## Text excerpt
China launches an inhalable COVID-19 vaccine in an apparent world first
China’s biggest city, Shanghai, started administering an inhalable COVID-19 vaccine Wednesday in what appears to be a world first.
The vaccine, a mist sucked in through the mouth, is being offered for free as a booster dose for previously vaccinated individuals, according to an announcement posted on an official city social media account.
Needle-free vaccines may persuade people who don’t like getting a shot to get vaccinated, as well as help expand vaccination in poor countries because they are easier to administer.
China wants more people to get booster shots before it relaxes strict pandemic restrictions that are holding back the economy and increasingly out of sync with the rest of the world. As of mid-October, 90% of Chinese were fully vaccinated and 57% had received a booster shot.
A video posted by an online Chinese state media outlet showed people at a community health center sticking the short nozzle of a translucent white cup into their mouths. Accompanying text said that, after slowly inhaling, one man held his breath for five seconds, with the entire procedure completed in 20 seconds.
“It was like drinking a cup of milk tea,” one Shanghai resident said in the video. “When I breathed it in, it tasted a bit sweet.”

## Supplied data
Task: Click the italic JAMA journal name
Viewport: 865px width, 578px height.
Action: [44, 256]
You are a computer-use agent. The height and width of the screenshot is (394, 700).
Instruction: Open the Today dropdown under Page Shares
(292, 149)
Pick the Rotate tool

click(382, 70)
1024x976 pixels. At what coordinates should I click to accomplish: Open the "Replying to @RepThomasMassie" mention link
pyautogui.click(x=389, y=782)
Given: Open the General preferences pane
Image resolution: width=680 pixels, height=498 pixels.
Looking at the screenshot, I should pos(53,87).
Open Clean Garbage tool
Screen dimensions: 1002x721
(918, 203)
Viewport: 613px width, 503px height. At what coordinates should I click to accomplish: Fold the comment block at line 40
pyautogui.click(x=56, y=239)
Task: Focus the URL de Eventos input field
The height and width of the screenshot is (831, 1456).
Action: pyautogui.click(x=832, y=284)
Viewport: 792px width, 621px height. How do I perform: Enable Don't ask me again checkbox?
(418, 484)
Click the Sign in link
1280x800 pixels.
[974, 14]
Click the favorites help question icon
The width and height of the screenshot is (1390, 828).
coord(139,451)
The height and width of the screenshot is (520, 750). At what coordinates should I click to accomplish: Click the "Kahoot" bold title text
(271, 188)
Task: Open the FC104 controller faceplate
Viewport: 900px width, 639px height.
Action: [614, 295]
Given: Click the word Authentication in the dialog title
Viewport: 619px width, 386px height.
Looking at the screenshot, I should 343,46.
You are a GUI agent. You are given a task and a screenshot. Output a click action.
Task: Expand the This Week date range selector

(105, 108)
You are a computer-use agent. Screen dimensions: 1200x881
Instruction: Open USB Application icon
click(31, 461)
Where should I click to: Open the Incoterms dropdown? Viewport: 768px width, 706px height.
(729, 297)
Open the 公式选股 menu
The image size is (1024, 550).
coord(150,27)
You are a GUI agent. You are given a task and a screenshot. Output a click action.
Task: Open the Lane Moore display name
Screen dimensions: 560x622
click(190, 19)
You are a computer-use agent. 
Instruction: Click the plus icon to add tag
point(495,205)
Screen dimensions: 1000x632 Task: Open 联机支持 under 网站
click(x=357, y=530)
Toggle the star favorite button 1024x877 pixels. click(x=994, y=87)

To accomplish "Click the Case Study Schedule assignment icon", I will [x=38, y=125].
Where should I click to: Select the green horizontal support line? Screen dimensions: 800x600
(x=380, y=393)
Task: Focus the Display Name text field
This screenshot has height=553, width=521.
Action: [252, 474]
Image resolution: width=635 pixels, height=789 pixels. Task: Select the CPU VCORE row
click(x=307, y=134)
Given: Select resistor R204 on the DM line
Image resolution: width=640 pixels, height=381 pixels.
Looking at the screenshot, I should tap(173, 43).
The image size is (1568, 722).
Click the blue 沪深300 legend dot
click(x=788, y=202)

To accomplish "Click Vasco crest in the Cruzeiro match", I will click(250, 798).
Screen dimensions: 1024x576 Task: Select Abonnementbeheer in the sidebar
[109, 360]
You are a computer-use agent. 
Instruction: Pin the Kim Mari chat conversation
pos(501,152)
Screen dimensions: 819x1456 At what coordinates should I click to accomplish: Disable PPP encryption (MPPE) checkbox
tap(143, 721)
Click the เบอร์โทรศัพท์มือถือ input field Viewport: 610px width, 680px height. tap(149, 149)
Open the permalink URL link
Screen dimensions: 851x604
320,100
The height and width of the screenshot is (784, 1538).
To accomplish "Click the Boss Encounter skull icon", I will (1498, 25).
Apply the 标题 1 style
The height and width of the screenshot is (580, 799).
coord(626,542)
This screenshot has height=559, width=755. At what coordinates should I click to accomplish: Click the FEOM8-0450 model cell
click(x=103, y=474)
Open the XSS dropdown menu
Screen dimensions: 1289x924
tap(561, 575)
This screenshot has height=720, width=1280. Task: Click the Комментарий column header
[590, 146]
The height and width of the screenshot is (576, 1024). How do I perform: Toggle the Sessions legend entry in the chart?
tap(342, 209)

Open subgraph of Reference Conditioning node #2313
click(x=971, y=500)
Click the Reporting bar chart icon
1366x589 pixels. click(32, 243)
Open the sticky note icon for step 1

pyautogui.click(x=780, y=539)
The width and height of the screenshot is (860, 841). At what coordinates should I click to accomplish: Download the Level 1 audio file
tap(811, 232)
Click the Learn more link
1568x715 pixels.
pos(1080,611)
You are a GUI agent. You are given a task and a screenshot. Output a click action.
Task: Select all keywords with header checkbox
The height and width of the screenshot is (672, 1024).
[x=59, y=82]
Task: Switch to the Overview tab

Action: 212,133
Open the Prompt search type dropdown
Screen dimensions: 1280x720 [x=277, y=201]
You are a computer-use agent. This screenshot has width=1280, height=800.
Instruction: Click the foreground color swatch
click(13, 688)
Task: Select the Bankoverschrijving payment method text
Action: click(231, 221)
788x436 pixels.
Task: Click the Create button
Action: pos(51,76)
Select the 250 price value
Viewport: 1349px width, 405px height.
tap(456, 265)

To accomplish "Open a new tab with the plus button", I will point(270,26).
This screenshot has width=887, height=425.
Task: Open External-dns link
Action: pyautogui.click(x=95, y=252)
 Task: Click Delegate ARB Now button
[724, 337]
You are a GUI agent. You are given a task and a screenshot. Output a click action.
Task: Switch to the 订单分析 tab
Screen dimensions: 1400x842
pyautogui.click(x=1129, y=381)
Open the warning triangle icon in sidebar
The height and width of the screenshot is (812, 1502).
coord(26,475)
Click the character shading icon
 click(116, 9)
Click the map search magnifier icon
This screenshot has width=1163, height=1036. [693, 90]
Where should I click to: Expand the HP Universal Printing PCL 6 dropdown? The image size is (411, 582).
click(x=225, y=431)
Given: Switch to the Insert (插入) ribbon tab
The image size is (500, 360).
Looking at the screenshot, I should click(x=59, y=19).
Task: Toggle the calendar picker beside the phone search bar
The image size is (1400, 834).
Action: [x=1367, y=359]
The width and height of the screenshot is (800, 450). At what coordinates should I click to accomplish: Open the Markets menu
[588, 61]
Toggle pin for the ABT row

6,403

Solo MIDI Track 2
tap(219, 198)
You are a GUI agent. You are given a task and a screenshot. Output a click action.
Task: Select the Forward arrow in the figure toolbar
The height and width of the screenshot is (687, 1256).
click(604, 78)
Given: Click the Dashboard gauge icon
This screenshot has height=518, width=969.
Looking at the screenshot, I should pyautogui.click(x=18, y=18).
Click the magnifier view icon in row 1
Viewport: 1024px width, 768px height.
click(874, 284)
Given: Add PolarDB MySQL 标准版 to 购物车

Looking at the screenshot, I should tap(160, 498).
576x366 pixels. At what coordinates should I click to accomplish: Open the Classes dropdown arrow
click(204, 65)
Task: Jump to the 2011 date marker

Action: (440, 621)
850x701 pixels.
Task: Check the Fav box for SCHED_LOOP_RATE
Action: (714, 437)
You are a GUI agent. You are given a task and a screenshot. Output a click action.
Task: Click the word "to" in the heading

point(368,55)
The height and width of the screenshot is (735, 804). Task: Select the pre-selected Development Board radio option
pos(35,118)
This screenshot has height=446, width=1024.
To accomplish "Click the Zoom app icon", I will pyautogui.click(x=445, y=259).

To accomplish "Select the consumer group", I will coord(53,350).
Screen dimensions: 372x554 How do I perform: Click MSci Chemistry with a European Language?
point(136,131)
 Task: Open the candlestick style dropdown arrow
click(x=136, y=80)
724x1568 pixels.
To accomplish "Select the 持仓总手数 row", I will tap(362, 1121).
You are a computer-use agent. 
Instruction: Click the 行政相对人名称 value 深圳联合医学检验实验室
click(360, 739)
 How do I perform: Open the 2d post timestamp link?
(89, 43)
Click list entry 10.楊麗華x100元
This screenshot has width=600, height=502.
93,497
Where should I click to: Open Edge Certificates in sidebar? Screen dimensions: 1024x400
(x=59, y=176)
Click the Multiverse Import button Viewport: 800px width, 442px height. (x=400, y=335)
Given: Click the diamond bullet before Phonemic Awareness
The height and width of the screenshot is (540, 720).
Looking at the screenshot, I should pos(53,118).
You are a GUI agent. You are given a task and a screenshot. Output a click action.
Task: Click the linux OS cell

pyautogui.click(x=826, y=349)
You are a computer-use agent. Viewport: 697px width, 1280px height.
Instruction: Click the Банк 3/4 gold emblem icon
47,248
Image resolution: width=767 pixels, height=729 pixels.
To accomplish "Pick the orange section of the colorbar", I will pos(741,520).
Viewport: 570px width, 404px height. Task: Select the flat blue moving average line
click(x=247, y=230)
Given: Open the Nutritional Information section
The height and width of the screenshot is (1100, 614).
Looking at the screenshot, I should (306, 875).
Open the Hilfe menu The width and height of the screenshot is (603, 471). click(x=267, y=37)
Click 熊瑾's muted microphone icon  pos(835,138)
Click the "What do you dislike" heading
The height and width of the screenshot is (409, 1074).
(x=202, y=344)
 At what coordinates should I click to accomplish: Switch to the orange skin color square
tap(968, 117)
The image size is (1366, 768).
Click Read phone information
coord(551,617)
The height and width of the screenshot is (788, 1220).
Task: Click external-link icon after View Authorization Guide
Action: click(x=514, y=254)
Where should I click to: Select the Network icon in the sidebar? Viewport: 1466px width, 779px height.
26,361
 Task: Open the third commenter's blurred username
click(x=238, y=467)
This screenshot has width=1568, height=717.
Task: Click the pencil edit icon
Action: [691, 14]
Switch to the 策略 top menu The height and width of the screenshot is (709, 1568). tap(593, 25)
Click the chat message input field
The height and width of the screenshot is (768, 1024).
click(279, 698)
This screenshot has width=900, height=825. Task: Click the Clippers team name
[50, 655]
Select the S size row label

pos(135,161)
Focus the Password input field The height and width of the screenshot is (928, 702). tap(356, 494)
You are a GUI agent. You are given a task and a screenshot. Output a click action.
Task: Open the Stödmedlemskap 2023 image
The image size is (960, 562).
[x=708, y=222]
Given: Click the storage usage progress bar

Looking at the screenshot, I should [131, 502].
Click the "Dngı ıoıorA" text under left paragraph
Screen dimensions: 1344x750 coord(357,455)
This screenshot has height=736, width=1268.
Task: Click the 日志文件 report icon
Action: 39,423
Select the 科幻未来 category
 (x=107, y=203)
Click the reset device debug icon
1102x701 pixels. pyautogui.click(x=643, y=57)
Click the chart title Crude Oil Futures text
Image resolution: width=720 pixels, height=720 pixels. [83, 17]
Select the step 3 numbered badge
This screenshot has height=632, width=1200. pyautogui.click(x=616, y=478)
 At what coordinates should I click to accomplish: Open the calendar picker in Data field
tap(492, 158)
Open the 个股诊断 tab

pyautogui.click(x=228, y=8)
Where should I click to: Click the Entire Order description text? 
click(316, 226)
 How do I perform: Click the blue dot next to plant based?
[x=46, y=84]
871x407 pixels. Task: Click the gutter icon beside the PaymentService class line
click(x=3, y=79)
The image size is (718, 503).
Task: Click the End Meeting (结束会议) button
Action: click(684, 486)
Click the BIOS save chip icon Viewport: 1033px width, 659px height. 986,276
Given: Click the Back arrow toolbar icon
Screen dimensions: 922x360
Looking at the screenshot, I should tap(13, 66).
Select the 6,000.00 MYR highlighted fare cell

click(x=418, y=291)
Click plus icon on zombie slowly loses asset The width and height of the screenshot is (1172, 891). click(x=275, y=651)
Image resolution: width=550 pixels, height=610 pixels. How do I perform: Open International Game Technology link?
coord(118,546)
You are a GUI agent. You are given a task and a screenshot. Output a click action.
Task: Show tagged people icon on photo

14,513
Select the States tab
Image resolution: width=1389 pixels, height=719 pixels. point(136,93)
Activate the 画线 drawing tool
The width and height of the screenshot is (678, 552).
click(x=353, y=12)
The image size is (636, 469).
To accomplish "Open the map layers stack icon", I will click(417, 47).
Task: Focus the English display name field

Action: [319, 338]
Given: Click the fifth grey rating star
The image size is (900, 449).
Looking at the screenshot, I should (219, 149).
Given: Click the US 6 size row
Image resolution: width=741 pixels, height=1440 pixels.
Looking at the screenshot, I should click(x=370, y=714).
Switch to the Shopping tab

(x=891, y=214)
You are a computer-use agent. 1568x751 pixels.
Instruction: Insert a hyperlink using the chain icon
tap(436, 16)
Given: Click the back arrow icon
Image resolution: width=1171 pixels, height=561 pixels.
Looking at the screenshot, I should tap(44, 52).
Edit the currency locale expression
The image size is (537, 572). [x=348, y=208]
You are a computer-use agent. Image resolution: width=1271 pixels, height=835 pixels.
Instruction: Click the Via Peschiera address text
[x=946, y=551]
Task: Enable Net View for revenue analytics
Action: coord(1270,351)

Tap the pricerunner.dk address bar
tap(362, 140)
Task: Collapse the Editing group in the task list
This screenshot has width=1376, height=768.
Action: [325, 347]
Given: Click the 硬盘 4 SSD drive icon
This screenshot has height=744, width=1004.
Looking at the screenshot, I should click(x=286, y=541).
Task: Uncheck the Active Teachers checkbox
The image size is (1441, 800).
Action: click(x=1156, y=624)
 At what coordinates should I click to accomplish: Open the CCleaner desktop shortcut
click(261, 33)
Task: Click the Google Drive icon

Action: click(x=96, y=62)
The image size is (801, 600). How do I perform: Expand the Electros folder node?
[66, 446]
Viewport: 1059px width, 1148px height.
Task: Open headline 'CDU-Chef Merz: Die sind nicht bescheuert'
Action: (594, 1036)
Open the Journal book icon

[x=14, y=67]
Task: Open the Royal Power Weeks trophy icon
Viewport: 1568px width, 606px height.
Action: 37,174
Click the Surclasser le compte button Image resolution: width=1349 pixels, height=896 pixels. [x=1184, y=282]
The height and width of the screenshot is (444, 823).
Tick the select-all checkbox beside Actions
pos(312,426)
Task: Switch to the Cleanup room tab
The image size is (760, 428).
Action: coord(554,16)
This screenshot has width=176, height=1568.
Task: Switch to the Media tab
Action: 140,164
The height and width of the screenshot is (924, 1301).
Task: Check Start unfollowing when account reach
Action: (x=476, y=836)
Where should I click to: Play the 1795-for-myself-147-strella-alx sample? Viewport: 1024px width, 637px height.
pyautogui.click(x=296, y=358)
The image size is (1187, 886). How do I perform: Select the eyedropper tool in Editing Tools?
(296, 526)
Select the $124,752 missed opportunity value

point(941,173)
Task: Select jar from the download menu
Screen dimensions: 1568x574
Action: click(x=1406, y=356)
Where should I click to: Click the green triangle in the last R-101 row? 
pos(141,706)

## Work required
Please list every quantity the inhalable vaccine article gives with a unit, either a percentage or a number of seconds. The lines have nothing to do with the text.

## Exercise solution
90%, 57%, five seconds, 20 seconds